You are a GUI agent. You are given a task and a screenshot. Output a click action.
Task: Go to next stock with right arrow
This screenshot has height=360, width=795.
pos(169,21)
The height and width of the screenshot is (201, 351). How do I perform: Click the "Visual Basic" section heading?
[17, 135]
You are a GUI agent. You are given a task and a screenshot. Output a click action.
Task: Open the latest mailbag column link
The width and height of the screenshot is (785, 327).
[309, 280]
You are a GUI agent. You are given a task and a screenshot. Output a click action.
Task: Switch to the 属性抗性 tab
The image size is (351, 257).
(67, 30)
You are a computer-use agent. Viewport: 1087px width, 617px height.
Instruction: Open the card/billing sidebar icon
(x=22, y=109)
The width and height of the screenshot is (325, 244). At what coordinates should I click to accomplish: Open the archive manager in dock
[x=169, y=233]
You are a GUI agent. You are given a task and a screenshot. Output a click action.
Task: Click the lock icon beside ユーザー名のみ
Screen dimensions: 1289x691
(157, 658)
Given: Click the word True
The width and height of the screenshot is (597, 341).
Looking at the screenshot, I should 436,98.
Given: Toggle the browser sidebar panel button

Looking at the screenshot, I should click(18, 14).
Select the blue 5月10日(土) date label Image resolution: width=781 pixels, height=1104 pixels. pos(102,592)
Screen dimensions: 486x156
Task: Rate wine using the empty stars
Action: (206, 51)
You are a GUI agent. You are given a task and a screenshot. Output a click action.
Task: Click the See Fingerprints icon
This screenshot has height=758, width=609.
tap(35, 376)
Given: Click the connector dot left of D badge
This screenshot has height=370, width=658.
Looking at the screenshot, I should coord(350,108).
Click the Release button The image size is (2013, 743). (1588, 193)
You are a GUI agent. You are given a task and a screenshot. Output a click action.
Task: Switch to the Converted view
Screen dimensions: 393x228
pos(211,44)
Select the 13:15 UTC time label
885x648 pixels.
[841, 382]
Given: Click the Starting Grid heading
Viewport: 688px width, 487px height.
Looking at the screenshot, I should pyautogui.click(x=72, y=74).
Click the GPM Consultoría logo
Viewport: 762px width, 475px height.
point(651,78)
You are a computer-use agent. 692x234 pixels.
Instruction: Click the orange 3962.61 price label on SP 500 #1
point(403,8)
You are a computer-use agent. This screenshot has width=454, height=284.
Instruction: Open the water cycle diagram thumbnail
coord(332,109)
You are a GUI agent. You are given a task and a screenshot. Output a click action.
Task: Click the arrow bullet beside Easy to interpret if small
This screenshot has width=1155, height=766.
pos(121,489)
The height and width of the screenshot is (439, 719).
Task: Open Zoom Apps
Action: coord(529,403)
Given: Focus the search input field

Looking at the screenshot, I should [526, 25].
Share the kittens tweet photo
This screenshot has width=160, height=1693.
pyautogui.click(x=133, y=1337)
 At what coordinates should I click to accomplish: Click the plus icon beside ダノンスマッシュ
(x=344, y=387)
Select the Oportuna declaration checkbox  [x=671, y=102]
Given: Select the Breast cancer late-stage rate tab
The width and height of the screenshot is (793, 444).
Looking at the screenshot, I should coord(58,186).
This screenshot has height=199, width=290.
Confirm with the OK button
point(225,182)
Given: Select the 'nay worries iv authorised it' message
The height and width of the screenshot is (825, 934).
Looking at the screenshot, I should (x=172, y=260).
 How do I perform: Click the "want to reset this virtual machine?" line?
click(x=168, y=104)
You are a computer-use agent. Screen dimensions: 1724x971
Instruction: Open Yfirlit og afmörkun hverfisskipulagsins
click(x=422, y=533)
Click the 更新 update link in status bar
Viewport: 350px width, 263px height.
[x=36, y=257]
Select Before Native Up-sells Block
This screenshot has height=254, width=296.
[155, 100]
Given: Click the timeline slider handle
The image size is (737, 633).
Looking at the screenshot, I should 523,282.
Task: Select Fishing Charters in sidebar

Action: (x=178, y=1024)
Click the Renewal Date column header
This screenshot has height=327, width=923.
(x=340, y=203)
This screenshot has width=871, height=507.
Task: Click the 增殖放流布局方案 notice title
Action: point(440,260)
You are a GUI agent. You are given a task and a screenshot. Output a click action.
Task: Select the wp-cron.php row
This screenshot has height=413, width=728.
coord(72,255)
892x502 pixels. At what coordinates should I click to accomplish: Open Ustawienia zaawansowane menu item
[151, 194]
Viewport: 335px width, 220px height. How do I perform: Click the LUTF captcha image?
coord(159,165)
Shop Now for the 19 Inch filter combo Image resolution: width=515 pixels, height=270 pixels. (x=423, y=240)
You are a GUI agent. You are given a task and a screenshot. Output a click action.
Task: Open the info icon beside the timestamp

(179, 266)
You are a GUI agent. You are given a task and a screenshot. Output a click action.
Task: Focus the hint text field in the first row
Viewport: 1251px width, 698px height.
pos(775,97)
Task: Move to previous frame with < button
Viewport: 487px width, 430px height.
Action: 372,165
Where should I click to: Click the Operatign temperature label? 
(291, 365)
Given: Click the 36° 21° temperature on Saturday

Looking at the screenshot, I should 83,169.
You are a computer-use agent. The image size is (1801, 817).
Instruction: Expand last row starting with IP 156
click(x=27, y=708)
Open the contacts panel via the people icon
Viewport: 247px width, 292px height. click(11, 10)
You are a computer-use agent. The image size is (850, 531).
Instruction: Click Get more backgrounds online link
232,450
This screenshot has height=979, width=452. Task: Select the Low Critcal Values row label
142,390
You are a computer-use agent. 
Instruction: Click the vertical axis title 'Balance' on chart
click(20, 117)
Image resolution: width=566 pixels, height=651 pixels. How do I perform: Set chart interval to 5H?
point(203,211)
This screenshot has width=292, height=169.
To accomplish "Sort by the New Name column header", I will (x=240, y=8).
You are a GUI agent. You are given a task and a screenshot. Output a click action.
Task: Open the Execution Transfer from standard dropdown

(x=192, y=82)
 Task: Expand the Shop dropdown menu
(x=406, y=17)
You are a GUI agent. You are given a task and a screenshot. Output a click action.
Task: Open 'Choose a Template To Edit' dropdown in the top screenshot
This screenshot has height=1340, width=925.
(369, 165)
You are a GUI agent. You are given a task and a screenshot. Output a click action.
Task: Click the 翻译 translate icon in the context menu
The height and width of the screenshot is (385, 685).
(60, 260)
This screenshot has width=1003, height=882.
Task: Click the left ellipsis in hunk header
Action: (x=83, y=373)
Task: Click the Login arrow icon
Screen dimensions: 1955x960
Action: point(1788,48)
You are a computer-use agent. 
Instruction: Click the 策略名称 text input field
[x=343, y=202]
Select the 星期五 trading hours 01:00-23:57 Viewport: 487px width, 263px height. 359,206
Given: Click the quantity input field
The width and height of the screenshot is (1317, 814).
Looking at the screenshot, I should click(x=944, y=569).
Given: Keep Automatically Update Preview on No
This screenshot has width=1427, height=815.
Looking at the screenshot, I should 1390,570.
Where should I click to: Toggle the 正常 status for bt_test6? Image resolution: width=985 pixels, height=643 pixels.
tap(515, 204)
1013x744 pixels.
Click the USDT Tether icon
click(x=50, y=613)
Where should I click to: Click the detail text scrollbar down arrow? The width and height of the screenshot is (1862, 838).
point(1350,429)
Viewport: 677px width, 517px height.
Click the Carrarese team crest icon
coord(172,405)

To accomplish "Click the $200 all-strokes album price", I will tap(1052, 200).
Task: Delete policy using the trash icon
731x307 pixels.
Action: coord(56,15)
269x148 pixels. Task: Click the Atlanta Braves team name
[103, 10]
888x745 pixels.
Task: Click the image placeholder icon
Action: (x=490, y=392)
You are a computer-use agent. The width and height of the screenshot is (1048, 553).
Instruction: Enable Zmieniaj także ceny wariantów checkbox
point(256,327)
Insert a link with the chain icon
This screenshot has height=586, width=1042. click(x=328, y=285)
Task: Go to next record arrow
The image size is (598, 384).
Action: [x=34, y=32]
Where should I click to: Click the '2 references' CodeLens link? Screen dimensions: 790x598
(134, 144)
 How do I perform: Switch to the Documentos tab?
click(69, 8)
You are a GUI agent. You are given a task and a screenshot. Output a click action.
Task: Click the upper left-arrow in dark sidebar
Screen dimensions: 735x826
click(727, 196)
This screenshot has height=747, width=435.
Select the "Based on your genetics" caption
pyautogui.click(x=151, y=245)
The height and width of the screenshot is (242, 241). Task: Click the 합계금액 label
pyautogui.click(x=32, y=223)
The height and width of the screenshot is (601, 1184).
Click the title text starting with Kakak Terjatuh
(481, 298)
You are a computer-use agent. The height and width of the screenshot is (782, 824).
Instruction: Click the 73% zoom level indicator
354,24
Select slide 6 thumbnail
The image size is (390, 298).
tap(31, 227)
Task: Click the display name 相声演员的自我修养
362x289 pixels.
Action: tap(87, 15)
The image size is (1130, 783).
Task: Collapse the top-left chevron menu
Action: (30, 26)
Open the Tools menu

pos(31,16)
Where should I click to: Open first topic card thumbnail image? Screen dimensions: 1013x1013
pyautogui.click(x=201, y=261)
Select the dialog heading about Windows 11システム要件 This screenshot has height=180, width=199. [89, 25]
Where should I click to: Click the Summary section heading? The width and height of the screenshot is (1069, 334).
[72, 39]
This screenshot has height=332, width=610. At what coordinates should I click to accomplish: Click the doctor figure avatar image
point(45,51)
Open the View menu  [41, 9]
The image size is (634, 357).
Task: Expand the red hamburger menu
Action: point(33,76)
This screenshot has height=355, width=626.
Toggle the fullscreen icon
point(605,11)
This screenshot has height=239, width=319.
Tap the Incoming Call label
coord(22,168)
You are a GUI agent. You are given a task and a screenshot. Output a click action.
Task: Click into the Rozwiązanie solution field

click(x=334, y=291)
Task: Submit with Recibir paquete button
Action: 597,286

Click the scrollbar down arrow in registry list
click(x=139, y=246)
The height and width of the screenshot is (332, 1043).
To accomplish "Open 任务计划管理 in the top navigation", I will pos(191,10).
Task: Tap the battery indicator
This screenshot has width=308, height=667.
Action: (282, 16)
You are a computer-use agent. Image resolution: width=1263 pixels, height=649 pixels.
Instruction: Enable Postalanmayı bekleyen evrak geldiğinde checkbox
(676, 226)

---

### Written instruction
Copy out, word for word, everything from the line containing "Open the View" down to the last line of the items above.

### In response
Open the View menu  [41, 9]
The image size is (634, 357).
Task: Expand the red hamburger menu
Action: point(33,76)
This screenshot has height=355, width=626.
Toggle the fullscreen icon
point(605,11)
This screenshot has height=239, width=319.
Tap the Incoming Call label
coord(22,168)
You are a GUI agent. You are given a task and a screenshot. Output a click action.
Task: Click into the Rozwiązanie solution field

click(x=334, y=291)
Task: Submit with Recibir paquete button
Action: 597,286

Click the scrollbar down arrow in registry list
click(x=139, y=246)
The height and width of the screenshot is (332, 1043).
To accomplish "Open 任务计划管理 in the top navigation", I will pos(191,10).
Task: Tap the battery indicator
This screenshot has width=308, height=667.
Action: (282, 16)
You are a computer-use agent. Image resolution: width=1263 pixels, height=649 pixels.
Instruction: Enable Postalanmayı bekleyen evrak geldiğinde checkbox
(676, 226)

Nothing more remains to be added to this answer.